> TASK: Retype every line of the data below, starting with the first and ending with the line that contains "Click the search magnifier icon", but leave out the pictures.

> MATERIALS PROVIDED:
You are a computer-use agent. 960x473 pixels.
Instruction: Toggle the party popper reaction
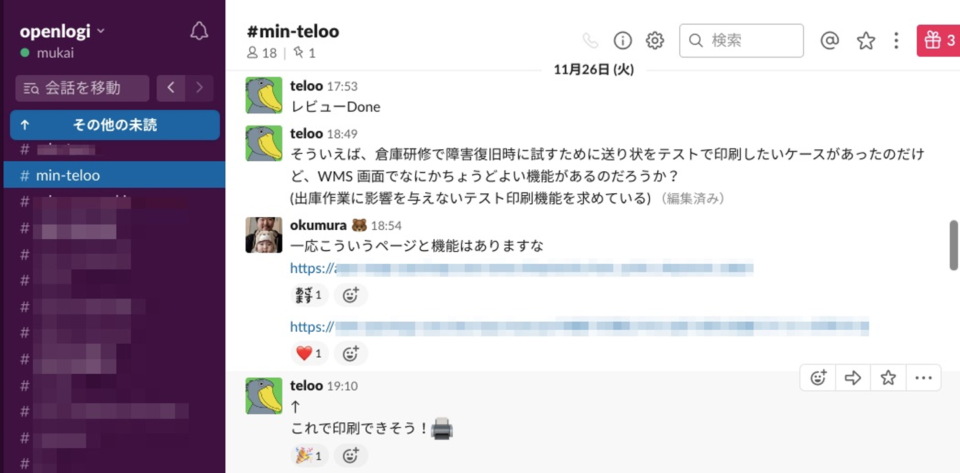[x=309, y=456]
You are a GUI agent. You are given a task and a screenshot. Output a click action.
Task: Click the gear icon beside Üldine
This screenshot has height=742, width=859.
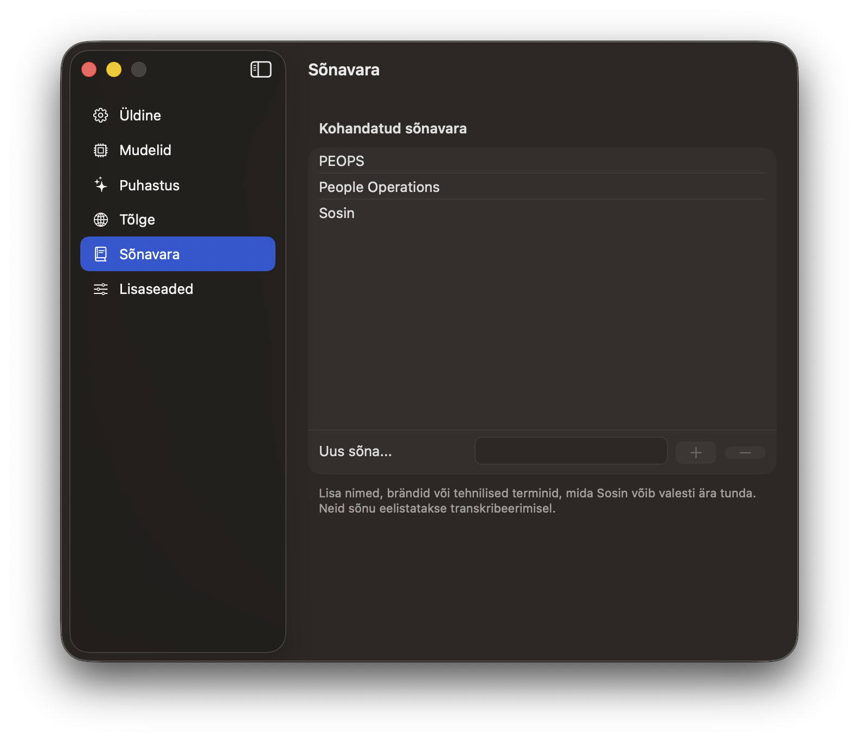point(101,116)
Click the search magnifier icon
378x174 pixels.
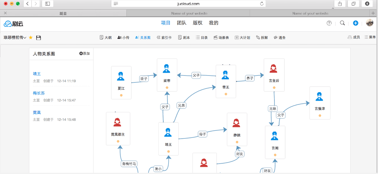point(342,23)
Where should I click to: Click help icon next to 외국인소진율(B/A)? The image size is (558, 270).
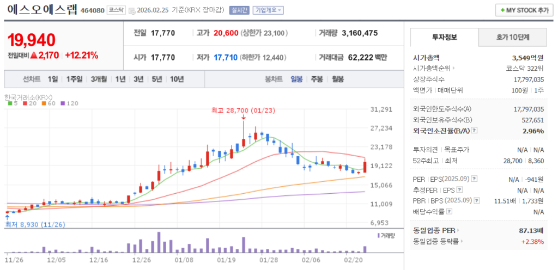474,131
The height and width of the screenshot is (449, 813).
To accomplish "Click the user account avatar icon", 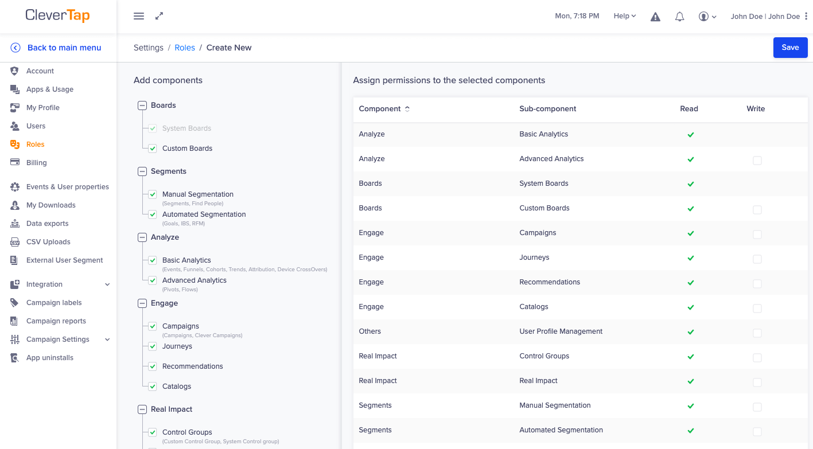I will click(704, 17).
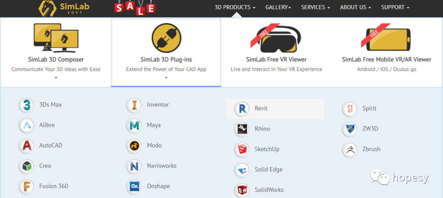The image size is (443, 198).
Task: Click the Navisworks icon
Action: (x=134, y=166)

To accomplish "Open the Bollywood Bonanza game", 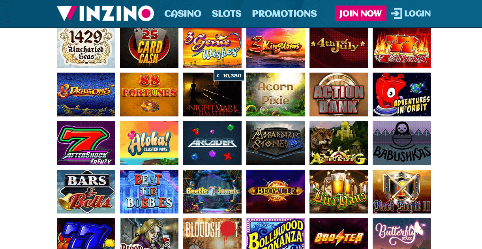I will [x=276, y=234].
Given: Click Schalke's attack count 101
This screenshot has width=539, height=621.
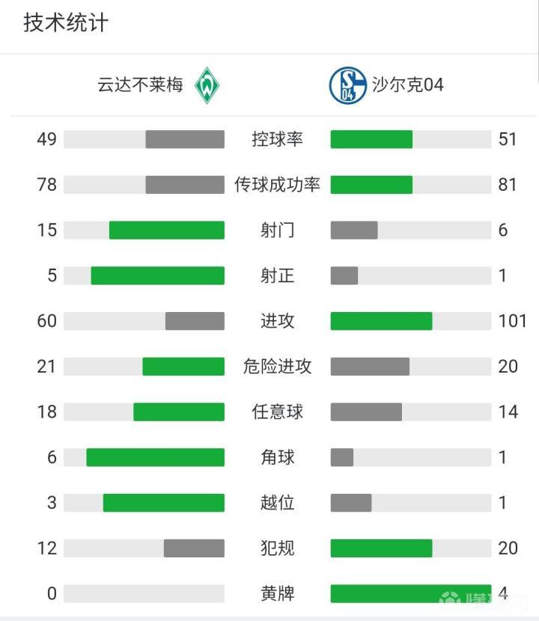Looking at the screenshot, I should [512, 321].
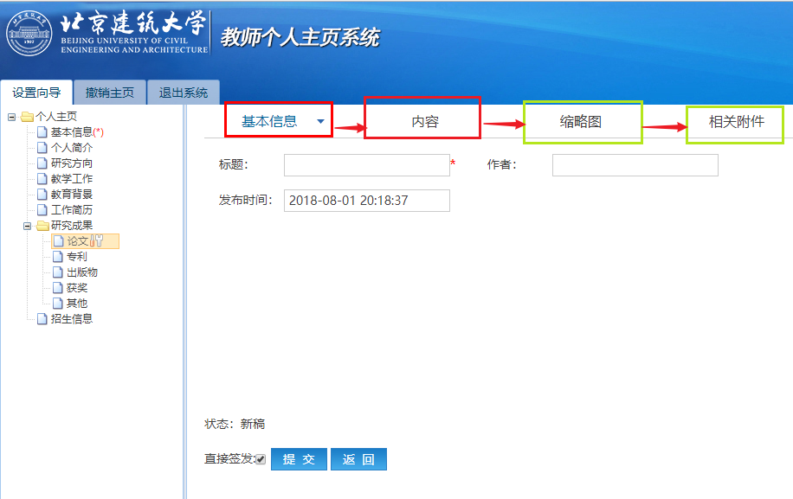Select 教育背景 in the tree
This screenshot has width=793, height=499.
pos(72,195)
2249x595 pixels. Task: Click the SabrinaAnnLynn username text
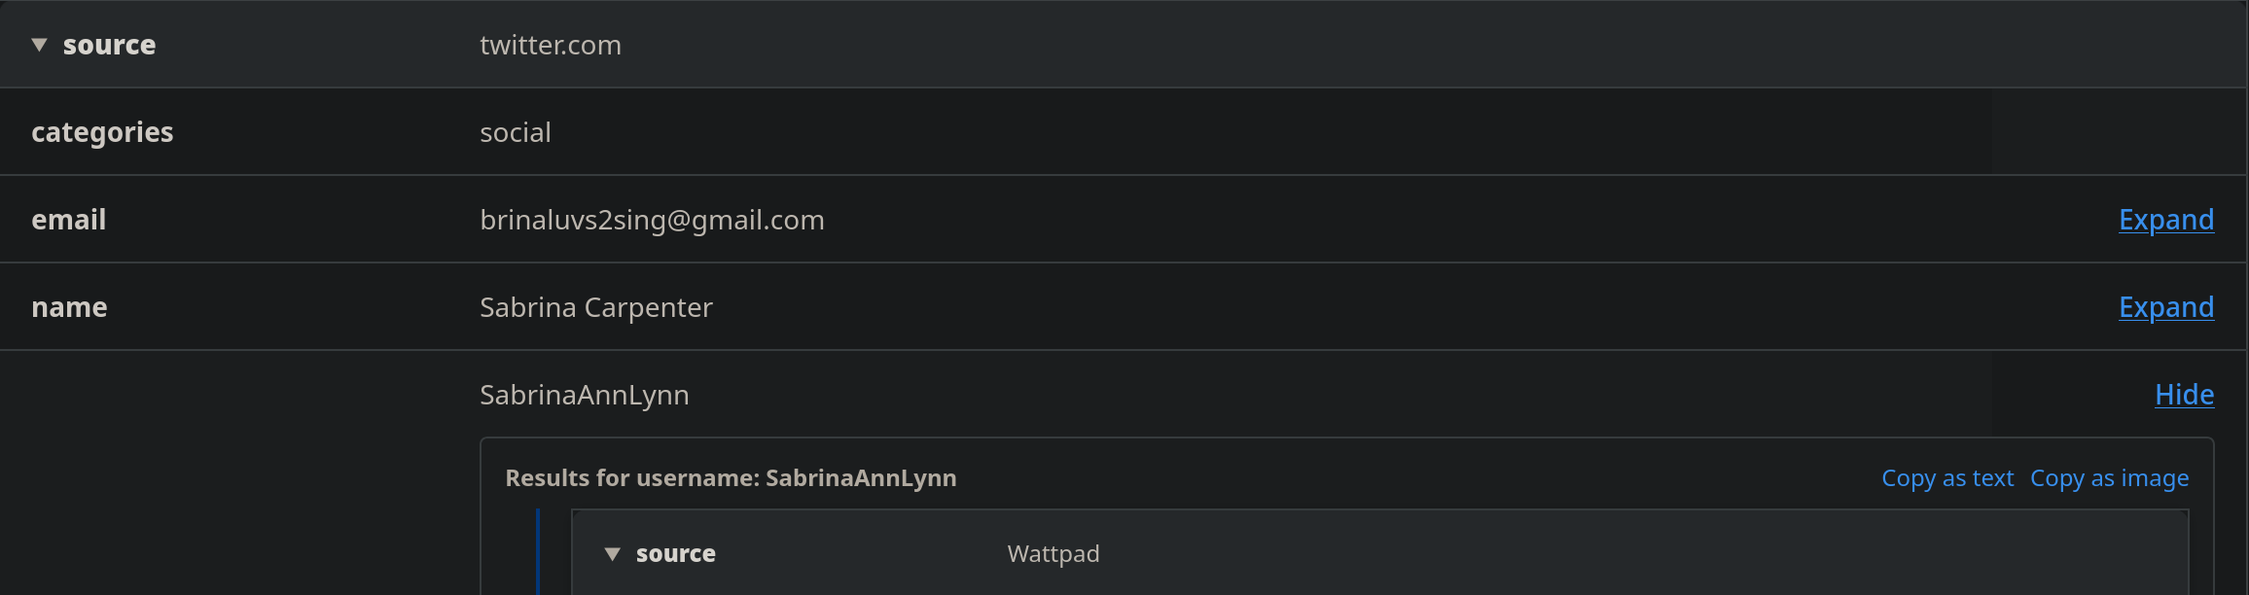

> RESPONSE BELOW:
You are a computer-use agent. 960x473 pixels.
Instruction: Toggle the party popper reaction
[x=309, y=456]
You are a GUI agent. You are given a task and a screenshot. Output a click action.
Task: Click the gear icon beside Üldine
This screenshot has height=742, width=859.
point(101,116)
Click the search magnifier icon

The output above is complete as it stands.